More information about applying for the EPA grant funding is on the EPA’s ANCSA program website.

Makaito Cuny (Oglala Sioux) watches as he gets his second measles shot in a mobile clinic. (Photo: Arielle Zionts / KFF Health News)
Public health officials remain concerned about a resurgence of measles cases in the U.S.
Mike Moen reports.
They say it’s still hard for people in under-resourced areas, including tribal communities, to vaccinate their children.
Partners in South Dakota are responding with outreach efforts.
KFF Health News reports the Great Plains Tribal Leaders’ Health Board, which serves tribes in Iowa, Nebraska, and the Dakotas, is trying to get a head of measles outbreaks with mobile vaccination clinics.
The board’s Dr. Meghan O’Connell (Cherokee) says vaccination data on Native Americans is imperfect, but it suggests a lower percentage of them have received measles shots than the overall population.

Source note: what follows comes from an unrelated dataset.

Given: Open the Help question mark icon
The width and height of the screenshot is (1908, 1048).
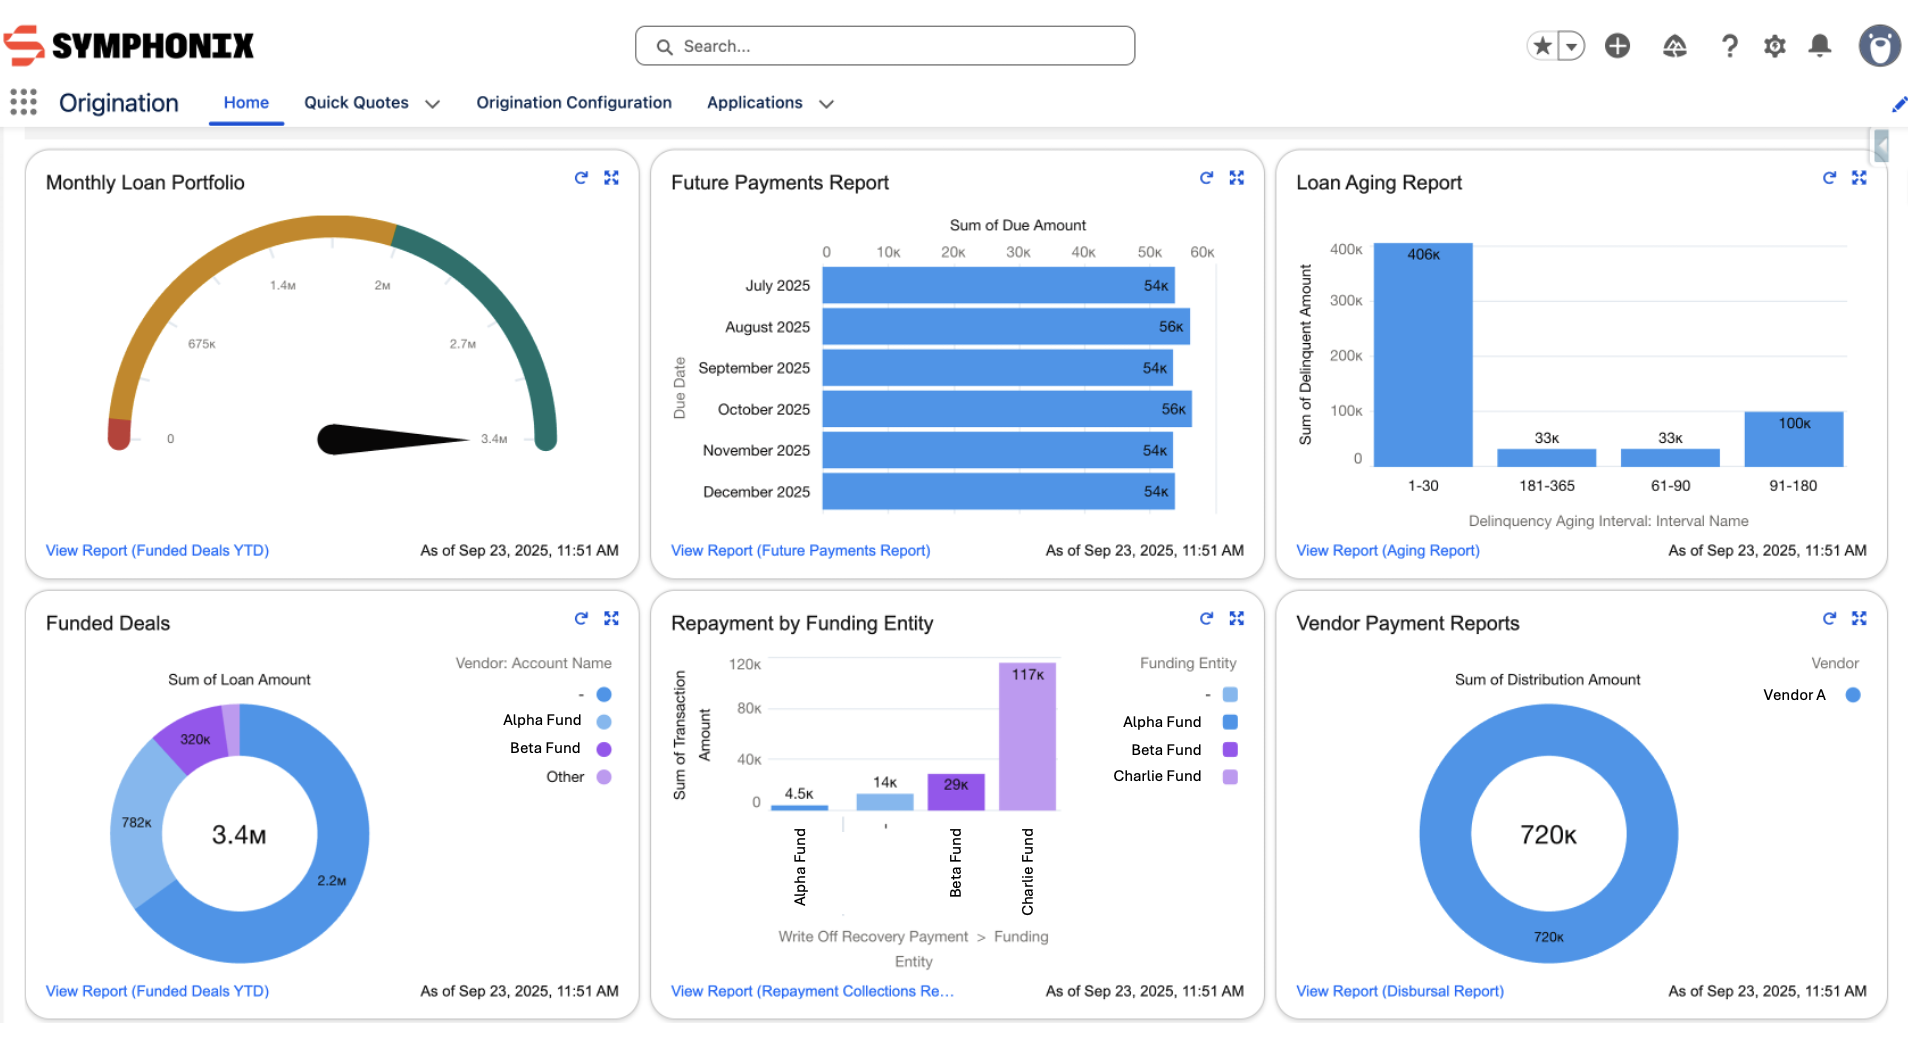Looking at the screenshot, I should [x=1729, y=46].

“Most of these communities are in very rural areas, so they can face significant barriers to care that others may not. Just getting to the doctor can be a challenge.”
Her team also is working with tribes that want to host vaccine clinics.
Elsewhere, tribal health organizations have launched social media campaigns and are reaching out to the parents of unvaccinated children.
The Center for Disease Control (CDC) says the highly contagious disease has seen its largest outbreak in the U.S. since 1992, with a handful of deaths this year.